Это я испугался. Это был я, тот, кто решил прекратить. Это был я, бежавший в испуге. И не просто в испуге, но и весьма довольный собой. Совершенно глупое сочетание – испуганный и довольный. И потому-то только я и был виноват.
Ключ я получил несколько дней назад от Рони, который взял его у своей мамы, чтобы полить в квартире цветы. Ей же в свою очередь оставила ключ тетя Эстер, чтобы следить за квартирой, когда тетя уедет в Южную Америку. Ощущение, что я нахожусь на чужой, но безопасной территории, пересилило страх. Я чувствовал себя победителем.

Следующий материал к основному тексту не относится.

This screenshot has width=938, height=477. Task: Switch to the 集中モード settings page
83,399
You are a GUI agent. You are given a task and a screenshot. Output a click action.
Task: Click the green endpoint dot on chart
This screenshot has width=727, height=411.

Квартира для «занятий любовью», которую я представлял себе вовсе не такой, не думал о ней так, как думал теперь; не о такой читал в книгах или слышал от приятелей; место, которое до такой степени твое и до такой степени не твое.
Зайти первым. Быстро обойти открытые комнаты, кухню, туалет, ванную, остановиться у трех запертых дверей, чтобы почувствовать страх. Во время этого прохода по чужой территории, тяжесть которой ощущаешь всем существом, навести, хотя бы немного, порядок. Сложить полотенце, которое лежало на раковине, чтобы все выглядело в лучшем виде.